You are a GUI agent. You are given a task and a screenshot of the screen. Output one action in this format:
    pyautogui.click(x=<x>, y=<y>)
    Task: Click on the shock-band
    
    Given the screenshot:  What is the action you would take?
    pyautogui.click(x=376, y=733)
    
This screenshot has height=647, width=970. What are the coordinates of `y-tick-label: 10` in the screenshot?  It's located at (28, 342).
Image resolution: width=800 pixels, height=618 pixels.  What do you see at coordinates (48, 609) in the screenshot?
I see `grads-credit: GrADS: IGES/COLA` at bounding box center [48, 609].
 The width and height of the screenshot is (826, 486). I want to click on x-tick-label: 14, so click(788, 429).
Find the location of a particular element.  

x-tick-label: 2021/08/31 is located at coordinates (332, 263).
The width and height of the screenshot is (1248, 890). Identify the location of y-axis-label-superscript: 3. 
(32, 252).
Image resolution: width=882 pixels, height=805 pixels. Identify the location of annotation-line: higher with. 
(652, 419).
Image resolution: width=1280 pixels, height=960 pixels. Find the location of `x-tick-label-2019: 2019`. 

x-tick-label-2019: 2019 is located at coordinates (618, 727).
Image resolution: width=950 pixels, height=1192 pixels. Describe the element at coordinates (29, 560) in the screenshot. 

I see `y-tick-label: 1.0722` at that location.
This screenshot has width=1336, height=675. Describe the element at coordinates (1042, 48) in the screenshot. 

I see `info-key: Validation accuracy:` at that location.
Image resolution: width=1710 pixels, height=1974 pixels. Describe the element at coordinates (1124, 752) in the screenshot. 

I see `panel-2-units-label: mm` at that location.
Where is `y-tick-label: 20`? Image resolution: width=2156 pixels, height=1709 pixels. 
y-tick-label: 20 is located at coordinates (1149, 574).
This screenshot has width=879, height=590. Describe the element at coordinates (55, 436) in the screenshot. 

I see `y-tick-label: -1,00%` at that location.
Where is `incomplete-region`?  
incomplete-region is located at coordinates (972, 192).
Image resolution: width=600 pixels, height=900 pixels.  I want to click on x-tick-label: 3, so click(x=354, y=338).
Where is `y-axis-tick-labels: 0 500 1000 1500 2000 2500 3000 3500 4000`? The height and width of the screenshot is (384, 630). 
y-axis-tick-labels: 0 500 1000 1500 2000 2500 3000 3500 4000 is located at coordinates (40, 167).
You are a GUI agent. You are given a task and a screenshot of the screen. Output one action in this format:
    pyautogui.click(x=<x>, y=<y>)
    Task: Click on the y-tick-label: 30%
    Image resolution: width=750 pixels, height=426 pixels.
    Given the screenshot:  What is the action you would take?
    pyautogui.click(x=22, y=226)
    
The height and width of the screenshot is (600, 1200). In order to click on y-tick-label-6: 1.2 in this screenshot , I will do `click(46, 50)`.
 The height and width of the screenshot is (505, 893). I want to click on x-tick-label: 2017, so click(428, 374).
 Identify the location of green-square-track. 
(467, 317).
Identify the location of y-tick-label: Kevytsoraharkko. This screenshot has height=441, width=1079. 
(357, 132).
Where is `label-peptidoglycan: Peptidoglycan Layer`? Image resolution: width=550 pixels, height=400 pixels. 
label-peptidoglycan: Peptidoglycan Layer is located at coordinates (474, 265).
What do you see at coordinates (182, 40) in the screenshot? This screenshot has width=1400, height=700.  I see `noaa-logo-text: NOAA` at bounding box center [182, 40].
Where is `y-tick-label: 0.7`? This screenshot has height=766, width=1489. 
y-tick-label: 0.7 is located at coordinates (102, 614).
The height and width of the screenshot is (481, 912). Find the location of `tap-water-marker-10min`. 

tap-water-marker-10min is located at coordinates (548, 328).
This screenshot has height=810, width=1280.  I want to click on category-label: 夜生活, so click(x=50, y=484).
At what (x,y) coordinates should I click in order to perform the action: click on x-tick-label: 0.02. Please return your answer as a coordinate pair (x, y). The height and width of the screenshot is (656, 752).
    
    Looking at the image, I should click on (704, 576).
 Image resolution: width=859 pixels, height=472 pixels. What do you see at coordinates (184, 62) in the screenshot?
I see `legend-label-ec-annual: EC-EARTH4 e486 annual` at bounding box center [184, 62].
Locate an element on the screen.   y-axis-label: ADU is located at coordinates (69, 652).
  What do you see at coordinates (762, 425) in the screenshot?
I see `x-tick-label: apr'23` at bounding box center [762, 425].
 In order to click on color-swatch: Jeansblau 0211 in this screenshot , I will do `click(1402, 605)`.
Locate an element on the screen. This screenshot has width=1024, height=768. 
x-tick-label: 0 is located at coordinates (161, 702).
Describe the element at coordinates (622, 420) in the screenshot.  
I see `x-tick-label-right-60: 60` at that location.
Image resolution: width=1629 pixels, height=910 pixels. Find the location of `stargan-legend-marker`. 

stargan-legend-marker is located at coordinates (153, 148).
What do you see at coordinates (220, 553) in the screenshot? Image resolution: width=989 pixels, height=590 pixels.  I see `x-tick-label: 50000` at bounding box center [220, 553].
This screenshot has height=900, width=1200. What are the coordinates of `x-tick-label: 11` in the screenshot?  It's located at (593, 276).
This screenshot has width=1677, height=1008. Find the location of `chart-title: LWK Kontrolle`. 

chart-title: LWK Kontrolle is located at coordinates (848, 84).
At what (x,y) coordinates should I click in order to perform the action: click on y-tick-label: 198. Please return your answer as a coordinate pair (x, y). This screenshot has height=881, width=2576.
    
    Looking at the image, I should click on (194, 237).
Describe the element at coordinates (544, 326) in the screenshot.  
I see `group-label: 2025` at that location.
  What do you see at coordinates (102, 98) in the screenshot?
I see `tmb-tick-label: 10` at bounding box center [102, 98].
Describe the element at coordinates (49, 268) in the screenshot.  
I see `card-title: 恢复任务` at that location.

--------------------------------

Exercise => Set out the lines of the records as a JSON list of strings, one string per line with blank lines omitted, starting at the line that contains "Describe the element at coordinates (49, 268)" and ending at the last line of the records.

Solved exercise =>
[
  "Describe the element at coordinates (49, 268) in the screenshot.  ",
  "I see `card-title: 恢复任务` at that location."
]